#### ENTRIES SHOWN
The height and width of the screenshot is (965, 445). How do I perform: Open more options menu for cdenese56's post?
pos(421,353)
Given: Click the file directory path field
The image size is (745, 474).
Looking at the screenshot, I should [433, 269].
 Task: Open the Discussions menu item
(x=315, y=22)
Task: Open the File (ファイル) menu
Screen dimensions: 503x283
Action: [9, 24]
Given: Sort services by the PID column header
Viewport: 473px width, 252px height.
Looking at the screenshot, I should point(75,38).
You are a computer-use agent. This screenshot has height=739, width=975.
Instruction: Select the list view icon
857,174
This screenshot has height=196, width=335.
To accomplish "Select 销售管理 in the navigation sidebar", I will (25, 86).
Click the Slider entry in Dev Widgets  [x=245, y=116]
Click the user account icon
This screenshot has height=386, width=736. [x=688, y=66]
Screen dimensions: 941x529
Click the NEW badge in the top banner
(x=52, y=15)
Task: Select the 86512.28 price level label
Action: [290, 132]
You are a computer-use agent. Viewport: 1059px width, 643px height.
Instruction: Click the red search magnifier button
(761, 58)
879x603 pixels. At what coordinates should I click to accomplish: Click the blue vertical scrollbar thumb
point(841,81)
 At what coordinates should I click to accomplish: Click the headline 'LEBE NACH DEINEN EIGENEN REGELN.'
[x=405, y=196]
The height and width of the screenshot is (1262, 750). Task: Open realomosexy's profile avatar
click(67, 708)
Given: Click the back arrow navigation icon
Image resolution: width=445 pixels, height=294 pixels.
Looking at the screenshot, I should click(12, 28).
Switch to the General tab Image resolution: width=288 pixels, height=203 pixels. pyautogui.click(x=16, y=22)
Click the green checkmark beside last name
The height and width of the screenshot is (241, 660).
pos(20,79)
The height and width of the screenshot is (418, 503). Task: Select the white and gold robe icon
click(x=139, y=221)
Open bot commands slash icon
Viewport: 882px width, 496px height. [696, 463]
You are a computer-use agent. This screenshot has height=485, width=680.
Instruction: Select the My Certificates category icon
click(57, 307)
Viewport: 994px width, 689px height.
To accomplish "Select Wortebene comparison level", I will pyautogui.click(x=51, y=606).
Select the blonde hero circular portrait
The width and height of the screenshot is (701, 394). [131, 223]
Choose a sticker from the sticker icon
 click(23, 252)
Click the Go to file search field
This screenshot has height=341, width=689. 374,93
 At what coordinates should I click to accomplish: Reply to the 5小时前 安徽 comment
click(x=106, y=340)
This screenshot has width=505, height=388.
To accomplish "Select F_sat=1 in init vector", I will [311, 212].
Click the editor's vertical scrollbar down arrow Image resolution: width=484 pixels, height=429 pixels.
########
[WHAT THIS TASK INVOLVES]:
Copy out the lines in the records above word for word, from the line containing "The height and width of the screenshot is (1262, 750)." through the line containing "Looking at the screenshot, I should click(12, 28).".

[EXPECTED OUTPUT]:
The height and width of the screenshot is (1262, 750). Task: Open realomosexy's profile avatar
click(67, 708)
Given: Click the back arrow navigation icon
Image resolution: width=445 pixels, height=294 pixels.
Looking at the screenshot, I should click(12, 28).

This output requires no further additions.